No Poço das Tocandiras

O Poço das Tocandiras

Jorge Linhaça

Arrastaram-me pela floresta até o pé de uma árvore secular.

Vi quando cavavam o solo com rudimentares instrumentos, cavando uma espécie de poço quase de minha altura...uma colônia de tocandiras começou a se mobilizar inquieta enquanto era mantida à distância dos cavadores por outros que as "varriam" com ramos de árvores até a execução da tarefa sinistra.

Fui arrastado em direção ao buraco que fervilhava das venenosas formigas cuja colônia havia sido parcialmente cortada...não adiantaram meus gritos e pedidos de clemência, amarrado, nada podia fazer senão confrontar o meu destino.

Tão logo meus pés tocaram o solo jogaram sobre mim a terras retirada anteriormente, enterrando-me vivo deixando apenas a minha cabeça para fora para que eu não sufocasse e eles assim ficassem privados de

desfrutar de todo o desenrolar de meu martírio.
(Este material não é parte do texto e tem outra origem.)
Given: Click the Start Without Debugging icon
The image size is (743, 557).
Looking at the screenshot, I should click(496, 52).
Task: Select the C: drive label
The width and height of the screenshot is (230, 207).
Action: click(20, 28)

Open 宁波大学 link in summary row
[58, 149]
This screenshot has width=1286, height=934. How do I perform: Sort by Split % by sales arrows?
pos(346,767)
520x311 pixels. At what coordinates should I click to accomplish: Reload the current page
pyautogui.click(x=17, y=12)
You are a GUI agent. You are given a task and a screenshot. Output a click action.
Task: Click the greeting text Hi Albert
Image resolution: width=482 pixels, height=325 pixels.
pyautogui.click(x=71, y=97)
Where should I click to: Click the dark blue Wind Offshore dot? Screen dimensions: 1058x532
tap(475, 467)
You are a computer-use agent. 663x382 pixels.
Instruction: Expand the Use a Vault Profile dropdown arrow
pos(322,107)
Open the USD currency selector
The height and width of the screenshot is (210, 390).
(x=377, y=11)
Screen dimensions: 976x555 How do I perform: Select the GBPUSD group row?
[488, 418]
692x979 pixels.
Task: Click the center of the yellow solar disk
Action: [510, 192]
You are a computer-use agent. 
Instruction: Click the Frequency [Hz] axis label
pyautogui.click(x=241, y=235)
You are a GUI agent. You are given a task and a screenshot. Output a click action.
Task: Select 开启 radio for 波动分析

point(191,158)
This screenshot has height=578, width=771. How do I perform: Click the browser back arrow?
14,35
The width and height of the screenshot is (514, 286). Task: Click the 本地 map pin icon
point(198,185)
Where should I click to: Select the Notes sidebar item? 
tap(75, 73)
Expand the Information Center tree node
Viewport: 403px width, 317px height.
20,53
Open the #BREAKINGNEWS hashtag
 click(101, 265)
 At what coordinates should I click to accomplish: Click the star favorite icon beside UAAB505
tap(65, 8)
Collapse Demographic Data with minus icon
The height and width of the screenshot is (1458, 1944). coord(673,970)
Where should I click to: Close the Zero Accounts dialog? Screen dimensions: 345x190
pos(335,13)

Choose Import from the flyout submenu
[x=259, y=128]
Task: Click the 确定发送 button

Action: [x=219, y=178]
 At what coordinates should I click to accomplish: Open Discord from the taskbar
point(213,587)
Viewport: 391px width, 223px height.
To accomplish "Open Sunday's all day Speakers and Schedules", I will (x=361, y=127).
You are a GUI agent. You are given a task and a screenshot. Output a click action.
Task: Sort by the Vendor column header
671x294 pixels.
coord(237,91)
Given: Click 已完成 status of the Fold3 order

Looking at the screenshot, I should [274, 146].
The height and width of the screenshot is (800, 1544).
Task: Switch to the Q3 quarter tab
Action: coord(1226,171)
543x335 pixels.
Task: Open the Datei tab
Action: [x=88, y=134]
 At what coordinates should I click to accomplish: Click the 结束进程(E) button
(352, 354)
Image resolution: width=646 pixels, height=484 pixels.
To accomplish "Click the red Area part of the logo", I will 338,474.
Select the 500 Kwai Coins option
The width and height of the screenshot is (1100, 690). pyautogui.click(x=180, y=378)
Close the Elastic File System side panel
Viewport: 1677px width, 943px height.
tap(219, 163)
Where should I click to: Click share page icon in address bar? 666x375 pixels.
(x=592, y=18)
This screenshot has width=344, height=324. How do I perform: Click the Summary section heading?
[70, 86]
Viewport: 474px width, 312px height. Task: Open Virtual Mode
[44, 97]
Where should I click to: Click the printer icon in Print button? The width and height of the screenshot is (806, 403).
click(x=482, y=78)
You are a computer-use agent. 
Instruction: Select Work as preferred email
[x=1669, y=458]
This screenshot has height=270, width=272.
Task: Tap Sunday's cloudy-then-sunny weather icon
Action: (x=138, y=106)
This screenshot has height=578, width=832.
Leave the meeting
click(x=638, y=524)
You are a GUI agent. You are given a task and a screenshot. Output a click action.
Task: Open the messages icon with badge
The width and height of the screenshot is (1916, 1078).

Senti as primeiras picadas das furiosas formigas em meu corpo nu, parecia que fogo corria em minhas veias, efeito do veneno toxico das tocandiras...gritei de dor, tentei de alguma maneira livrar-me daquele túmulo demoníaco.

Tentava em vão mover meu corpo para um lado para o outro mas a terra apenas se compactava mais com meus movimentos...as ferroadas se multiplicavam causando-me uma dor insuportável enquanto que o veneno corria pelo meu sangue já atingindo o cérebro, causando-me alucinações, as imagens distorciam-se à minha volta qual uma tela de Picasso...o estômago se convulsionava em uma ânsia infernal como se os próprios órgãos internos tentassem forçar a passagem pelo meu esôfago.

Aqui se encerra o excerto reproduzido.